DOCUMENT EXCERPT
————
China’s teachers continue the fight for decent work

Some of the largest, best organized and most determined worker protests in China in recent years have been staged by teachers. China’s teachers make up less than two percent of the overall workforce but they account for about four percent of the strikes and protests recorded on China Labour Bulletin’s Strike Map.

Last month, China Labour Bulletin published a new research report entitled Over-worked and under-paid: The long-running battle of China’s teachers for decent work, which examines the deep-seated problems in China’s school system and the collective efforts of teachers to overcome low pay, lack of social security, unequal pay and wage arrears.

The report focused on the collective actions taken by teachers in 2014 and 2015 however teachers’ strikes and protests have continued to break out this year. Two of the most significant recent actions are highlighted in this month’s newsletter.

Protest in Hengyang over wage arrears

More than 1,000 elementary and middle school teachers from all over Hengyang county in Hunan protested at the county government building on 3 May demanding years of unpaid wages, benefits and social insurance contributions.
————
(Collected data entries)
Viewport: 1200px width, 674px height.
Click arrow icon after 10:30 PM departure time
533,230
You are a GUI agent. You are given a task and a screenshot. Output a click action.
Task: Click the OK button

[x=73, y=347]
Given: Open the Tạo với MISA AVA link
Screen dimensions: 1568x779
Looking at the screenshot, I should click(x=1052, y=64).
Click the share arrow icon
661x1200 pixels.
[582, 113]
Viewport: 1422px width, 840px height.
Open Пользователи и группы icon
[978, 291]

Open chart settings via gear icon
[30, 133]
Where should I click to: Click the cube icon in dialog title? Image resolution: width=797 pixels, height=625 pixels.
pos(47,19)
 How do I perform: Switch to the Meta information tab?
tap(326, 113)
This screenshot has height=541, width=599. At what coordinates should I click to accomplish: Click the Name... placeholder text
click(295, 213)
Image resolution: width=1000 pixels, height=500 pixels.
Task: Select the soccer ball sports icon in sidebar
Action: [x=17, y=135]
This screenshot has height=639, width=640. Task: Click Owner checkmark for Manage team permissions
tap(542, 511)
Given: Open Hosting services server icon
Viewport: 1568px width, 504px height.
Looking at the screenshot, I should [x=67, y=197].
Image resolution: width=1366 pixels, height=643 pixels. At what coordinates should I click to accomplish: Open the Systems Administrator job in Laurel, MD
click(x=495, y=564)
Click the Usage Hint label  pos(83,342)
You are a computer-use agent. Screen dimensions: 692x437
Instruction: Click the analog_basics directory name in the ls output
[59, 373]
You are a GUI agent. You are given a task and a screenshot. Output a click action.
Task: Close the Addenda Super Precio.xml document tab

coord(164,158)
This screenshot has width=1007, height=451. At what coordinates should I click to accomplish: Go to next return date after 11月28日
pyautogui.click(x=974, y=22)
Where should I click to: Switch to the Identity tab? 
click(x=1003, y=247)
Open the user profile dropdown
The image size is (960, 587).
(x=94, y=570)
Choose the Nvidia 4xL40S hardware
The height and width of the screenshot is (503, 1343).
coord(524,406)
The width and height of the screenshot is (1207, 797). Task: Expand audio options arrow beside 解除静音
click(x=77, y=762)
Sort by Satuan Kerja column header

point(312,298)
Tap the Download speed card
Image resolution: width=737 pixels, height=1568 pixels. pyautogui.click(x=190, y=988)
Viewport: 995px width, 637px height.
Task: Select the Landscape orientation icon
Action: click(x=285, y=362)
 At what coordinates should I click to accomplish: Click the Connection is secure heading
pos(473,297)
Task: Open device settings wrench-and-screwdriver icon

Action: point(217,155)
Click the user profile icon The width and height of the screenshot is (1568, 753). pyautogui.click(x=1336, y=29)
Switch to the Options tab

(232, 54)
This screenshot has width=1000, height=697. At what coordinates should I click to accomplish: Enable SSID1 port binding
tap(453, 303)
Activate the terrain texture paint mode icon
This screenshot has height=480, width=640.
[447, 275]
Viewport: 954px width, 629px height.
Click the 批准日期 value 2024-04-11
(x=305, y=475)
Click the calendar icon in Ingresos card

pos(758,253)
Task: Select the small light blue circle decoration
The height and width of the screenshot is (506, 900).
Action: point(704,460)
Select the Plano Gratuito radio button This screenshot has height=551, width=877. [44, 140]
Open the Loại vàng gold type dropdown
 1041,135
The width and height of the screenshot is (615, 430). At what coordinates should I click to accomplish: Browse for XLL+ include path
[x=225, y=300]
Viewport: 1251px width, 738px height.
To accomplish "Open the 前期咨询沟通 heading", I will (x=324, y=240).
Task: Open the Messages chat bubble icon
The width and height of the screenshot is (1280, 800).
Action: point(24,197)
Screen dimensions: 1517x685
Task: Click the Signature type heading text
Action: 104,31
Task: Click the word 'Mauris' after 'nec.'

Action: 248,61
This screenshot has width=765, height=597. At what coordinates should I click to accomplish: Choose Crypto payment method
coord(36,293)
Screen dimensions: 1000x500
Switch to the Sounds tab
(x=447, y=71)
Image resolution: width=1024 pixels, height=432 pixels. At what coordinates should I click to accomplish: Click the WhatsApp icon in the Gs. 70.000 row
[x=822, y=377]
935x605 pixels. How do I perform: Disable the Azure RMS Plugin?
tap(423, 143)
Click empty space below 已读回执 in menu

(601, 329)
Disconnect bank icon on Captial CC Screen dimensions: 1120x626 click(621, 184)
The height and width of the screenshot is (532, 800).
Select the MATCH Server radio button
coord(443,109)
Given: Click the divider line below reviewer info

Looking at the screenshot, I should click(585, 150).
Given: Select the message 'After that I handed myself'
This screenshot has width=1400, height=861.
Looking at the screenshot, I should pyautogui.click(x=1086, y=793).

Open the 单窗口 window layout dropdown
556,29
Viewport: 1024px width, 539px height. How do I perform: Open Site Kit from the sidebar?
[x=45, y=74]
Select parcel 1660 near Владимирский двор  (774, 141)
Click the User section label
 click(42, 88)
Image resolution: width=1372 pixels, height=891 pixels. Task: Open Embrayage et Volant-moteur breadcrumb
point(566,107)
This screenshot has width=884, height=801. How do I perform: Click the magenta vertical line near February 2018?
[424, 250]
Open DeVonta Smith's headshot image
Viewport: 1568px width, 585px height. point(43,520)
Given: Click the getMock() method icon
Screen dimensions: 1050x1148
————
WORK REQUEST A
What problems does the article on China's teachers say teachers are collectively working to overcome? List each one.
WORK REQUEST B
Could you resume the article on China's teachers' fight for decent work from the point where it stops?

REPLY A
Low pay, lack of social security, unequal pay, and wage arrears.

REPLY B
Protests continued the following day, the anniversary of the May Fourth Movement. Hundreds of police arrested more than ten teacher representatives, one for reportedly leading the teachers in the national anthem, and another for accepting an interview with the media. Teachers held support demonstrations for those taken to detention centers. Even when some of those arrested were officially released by police, two teachers refused to leave prison, demanding an explanation from the government.

In an online poll by Sogou News, 94 percent of the nearly 40,000 respondents felt that the teachers had no choice but to take action, while only four percent believed teachers should have used more “reasonable” methods.

Rural teachers protest poverty-level wages

Hundreds of elementary and middle school teachers went on strike for two days in mid-May in Tongcheng county, Hubei, protesting abysmally low pay. Teachers from across the county held a sit-in at the county government building, stretching protest banners across the front gate. Police arrived on the scene though no confrontation occurred.

In an open letter, the teachers listed ten grievances, ranging from a lack of rural area subsidies to under contribution of social insurance. Their central complaint, however, was their shockingly low wages. Several teachers circulated their banking receipts showing their take home pay for the previous month was as low as 300 to 500 yuan.

A Radio Free Asia interview with Tongcheng teachers revealed that the situation was even worse for younger teachers, many of whom had not received medical insurance cards and relied on money borrowed from their parents just to get by.